Todeskind: Thriller (German Edition)
gab Grayson zurück. »Das ist in Wahrheit Claudia Howard, die Schwester deiner Lehrerin. Sie ist bei demselben Autounfall gestorben.«
»Hal«, flüsterte Daphne. »Verdammt noch mal. Und wahrscheinlich war es auch kein Zufall, dass meine Lehrerin in dieser einen Woche, in der ich mit der vermeintlichen FBI-Tante sprach, krank wurde.«
»Nein«, sagte Grayson. »Ich nehme an, Hal wollte sich nicht darauf verlassen, dass sie die Klappe hielten.«
»Ich möchte außerdem mehr über die Umstände von Jane Lynchs Tod in Erfahrung bringen«, sagte Joseph. »Ich weiß, dass du gestern Doug eigentlich nur aus der Bahn werfen wolltest. Aber ich könnte mir vorstellen, dass Hal seine Frau tatsächlich umgebracht hat.«
»Im Übrigen«, meldete Bo sich zu Wort, »nutzt uns jeder Anklagepunkt, den wir Hal Lynchs Liste hinzufügen können, um ihm Druck zu machen, uns mit den Russen zu helfen. Die gestrige Durchsuchung von Hals Häusern hat uns eine stattliche Anzahl an illegalen Waffen beschert. Sie waren zwischen den Antiquitäten verborgen, die er importiert hat. Jetzt riecht unsere ganze Asservatenkammer nach Zitronenöl.«
Daphne zog die Brauen zusammen. »Wieso denn das?«
»Manche Schmuggler sind der Ansicht, starke Gerüche wie Zitronenöl oder Kaffee würden die Suchhunde behindern«, erklärte Bo. »Was natürlich nicht stimmt. Wieso gucken Sie so entgeistert?«
Daphne schloss kurz die Augen. »Hal riecht, solange ich mich erinnern kann, nach Zitronenöl. Ich hatte niemals auch nur den Hauch eines Verdachts.«
»Er hat zwei verschiedene Bücher geführt«, sagte Bo. »Seit Jahrzehnten hat er Drogen vertrieben. Mit den Waffen scheint er erst kürzlich angefangen zu haben. Tut mir leid, Daphne. Aber er hat es so geschickt gemacht und so weit weg von seinem Wohnort, dass niemand ihn verdächtigt hat.«
Sie nickte müde. »Danke.«
»Gestern habe ich mich mit Cole Lynch unterhalten«, sagte J.D. »Ich war mit dem örtlichen Sheriff in Dougs Haus und habe nach Pamela gesucht.
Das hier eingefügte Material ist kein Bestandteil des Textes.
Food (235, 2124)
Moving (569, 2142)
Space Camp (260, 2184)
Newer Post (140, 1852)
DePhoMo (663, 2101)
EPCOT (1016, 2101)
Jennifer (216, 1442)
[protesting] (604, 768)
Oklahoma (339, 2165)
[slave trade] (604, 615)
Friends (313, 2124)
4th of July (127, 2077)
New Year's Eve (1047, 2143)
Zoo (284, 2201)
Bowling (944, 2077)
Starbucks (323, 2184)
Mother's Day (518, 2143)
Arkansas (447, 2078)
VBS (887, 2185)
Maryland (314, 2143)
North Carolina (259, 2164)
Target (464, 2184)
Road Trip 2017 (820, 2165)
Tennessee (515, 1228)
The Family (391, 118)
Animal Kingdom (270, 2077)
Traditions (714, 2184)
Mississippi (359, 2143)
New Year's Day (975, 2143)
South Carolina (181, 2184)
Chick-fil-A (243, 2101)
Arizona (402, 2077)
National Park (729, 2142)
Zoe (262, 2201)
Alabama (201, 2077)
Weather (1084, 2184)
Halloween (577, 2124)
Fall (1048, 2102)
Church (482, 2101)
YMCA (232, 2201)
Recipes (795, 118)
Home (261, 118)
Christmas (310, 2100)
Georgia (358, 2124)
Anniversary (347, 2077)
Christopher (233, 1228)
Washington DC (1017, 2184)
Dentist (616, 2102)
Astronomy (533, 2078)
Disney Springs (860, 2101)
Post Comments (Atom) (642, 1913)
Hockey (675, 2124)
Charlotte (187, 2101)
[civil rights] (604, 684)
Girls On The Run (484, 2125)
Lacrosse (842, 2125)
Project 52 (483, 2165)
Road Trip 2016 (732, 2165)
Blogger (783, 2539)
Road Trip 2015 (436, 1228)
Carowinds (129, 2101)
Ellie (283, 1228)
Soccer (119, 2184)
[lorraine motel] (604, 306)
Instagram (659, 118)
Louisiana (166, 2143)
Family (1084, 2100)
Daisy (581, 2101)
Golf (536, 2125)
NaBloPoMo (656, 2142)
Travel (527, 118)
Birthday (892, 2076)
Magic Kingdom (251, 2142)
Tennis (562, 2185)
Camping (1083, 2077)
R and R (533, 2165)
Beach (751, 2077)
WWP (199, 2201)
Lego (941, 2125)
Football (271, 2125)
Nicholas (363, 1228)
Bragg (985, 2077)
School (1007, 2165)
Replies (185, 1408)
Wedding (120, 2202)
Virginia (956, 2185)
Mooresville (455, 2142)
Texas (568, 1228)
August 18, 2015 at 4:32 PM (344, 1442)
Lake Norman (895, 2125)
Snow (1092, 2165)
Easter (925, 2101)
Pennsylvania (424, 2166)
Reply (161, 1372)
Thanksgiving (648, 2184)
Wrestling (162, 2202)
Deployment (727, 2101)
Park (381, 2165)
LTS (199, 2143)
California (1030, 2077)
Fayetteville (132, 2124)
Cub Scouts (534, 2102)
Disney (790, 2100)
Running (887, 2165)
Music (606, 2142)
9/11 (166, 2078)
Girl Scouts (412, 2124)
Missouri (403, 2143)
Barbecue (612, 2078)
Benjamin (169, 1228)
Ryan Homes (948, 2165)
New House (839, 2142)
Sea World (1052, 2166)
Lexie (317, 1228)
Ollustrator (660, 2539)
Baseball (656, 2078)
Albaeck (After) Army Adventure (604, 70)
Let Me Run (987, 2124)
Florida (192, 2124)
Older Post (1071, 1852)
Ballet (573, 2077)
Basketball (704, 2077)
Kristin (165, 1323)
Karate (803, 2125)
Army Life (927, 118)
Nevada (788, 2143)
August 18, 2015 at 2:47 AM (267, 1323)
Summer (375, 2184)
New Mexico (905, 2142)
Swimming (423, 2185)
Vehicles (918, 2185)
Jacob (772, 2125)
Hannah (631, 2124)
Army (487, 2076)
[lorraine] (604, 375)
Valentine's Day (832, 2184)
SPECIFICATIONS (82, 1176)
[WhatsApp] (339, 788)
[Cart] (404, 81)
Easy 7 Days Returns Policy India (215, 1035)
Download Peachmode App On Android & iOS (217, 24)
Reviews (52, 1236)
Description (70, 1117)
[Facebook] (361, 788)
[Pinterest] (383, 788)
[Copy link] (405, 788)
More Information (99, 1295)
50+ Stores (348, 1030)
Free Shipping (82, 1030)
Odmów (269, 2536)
Dabei sind wir auf einen alten Bunker gestoßen.«
»Einen Bunker?«, fragte Bo.
»Ja, noch aus dem Kalten Krieg«, erklärte J.D. »Als Cole dann kam und uns gezeigt hat, wo Pamela wahrscheinlich gefangen gehalten wurde, erzählte er uns, dass seine Mutter sich in dem Bunker erschossen hat. Wir glauben, dass Doug Sie dorthin bringen wollte, Daphne. Ich habe in einem zellenartigen Kämmerchen einen CD-Player entdeckt. Auf der selbstgebrannten CD sagt jemand in gewissen Abständen: ›Hast du mich vermisst?‹ Er wollte Sie in den Wahnsinn treiben. Cole war sich nicht sicher, was Sie damit zu tun haben, aber er hat uns erzählt, dass Doug Hal nicht nur hasste, weil er seine Mutter betrogen hat, sondern auch, weil er beim Dealen mit Hals Drogen von der Polizei erwischt wurde und Hal ihn nicht aus dem Gefängnis holte. Matthew, der andere Bruder mit dem BWL-Studium, der die Bücher gefälscht hat, hat ihm erzählt, dass Doug alles so hat aussehen lassen, als hätte Hal den Russen die Waffen geklaut.«
»So schön kann Rache sein«, murmelte Bo. »Doug hat die gestohlenen Gewehre also an Bill Millhouse verkauft, und wir haben sie in dessen Kofferraum gefunden.«
»Wodurch wir zu Odums Haus geführt wurden«, sagte Daphne. »Doug wollte, dass die Russen glaubten, Hal würde Waffen abzweigen und sich ein nettes Sümmchen hinzuverdienen. Heißt das, er wollte, dass man Hal umbrachte, doch die Russen haben lieber seinen Bruder ermordet?«
»Ich nehme an, dass man Hal eine Lektion erteilen wollte«, sagte Bo. »Und seinen Sohn zu töten war sehr effektiv.«
»Unter Dougs Papieren haben wir übrigens eine komplette Akte über Sie gefunden, Daphne«, sagte J.D. »Es handelt sich um eine Kopie, ich nehme also an, dass wir das Original in Hals Safe finden.«
»Tja, und ich denke, ich weiß jetzt, warum Hal Travis nicht ausstehen konnte.« Daphne hielt die Kopie von Jane Lynchs Tagebuch in die Luft. »Jane war schon lange vorher misstrauisch gewesen, was Hal und mich anging. Sie schreibt hier, dass sie bei einer von Nadines Gartenpartys ›mein Kostüm anprobiert‹ hat.«
»Sie hat einfach Ihre Sachen angezogen?« fragte Brodie.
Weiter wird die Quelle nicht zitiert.